A UC Berkeley PhD candidate is creating a website to boost emotional health.

Tchiki Davis, a fifth year social psychology PhD candidate at UC Berkeley, is tapping into the idea that technology can be used to improve emotional health with the concept for a new online tool called LifeNik

LifeNik, which Davis likens to a start-up more than a research project, is similar to current brain training web tools like Lumosity, a website and application where users play games scientifically vetted to improve memory, attention span, and brain processing skills. Just as Lumosity has created games to improve brain health, LifeNik will create computer games to improve emotional health.  

“We don’t see a lot of this in technology,” Davis said. “We see brain training, physical training, but we don’t see well-being training.”

Davis says that LifeNik will feature a variety of games designed to boost mental health and happiness. Relying on lab research from various areas of the psychology field—including cognition, psychotherapy, and positive emotion—the games will catalyze mental processes that elicit positive emotions from users.

“Right now, people can read articles online about emotional health but there is no way to implement them,” Davis said. “We want to take the research that was used in publications and make that accessible to the general population through online games.”

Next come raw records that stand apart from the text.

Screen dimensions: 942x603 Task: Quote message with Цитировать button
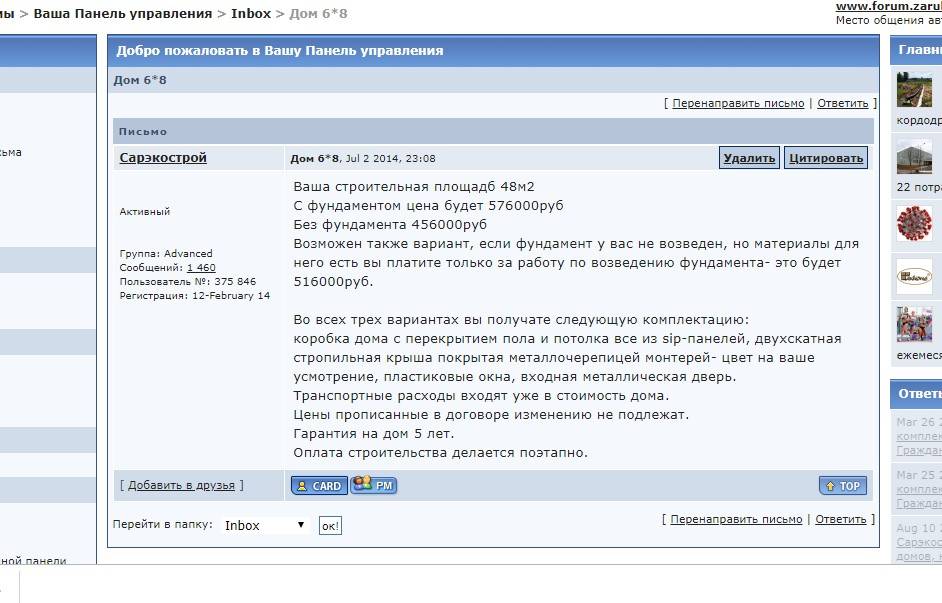(825, 158)
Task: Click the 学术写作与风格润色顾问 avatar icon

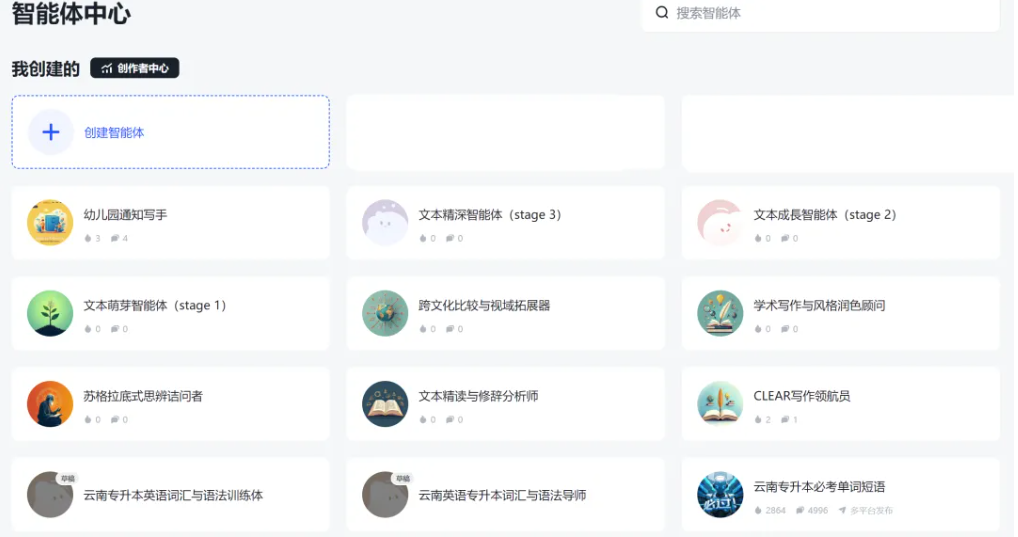Action: [x=720, y=313]
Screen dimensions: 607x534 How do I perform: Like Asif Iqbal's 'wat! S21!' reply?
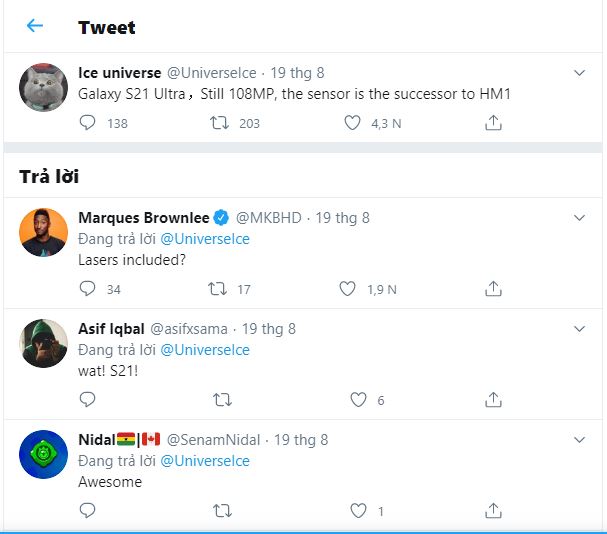tap(358, 400)
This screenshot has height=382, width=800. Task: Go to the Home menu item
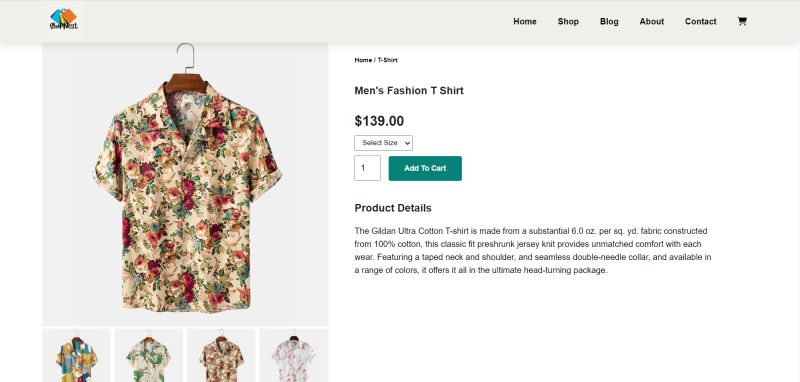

One of the planned LifeNik games is memory matching, where users connect identical cards containing positive information, such as an image of a flower or a positive word. According to Davis, viewing positive pictures can draw out positive emotions; keeping these images and concepts running through the mind can benefit a person emotionally.

LifeNik will be shareable through social media so users can become better connected; some games might include member interaction. “For example, if someone posts a positive picture on the site, another user could thank them for posting it,” said Davis.

Of course, users will have the option of complete anonymity. “Emotional health is still taboo in someway,” Davis says, “We want people to get the positive effects of social interaction, but not the negative effects of somebody potentially judging you.”  

While continuing to work on her dissertation, Davis is building the site with her father, Michael Davis, a software engineer who lives in Colorado, as well as other UC Berkeley PhD students who have been providing feedback and support for the project. She hopes to receive grant funding in the coming months. “We are a dad-daughter team,” she says, “so it is unlike the typical start up in the Bay Area.”

Brittany Jahn contributes to Social Science Matrix on behalf of Berkeley’s Interdisciplinary Center for Healthy Workplaces (ICHW).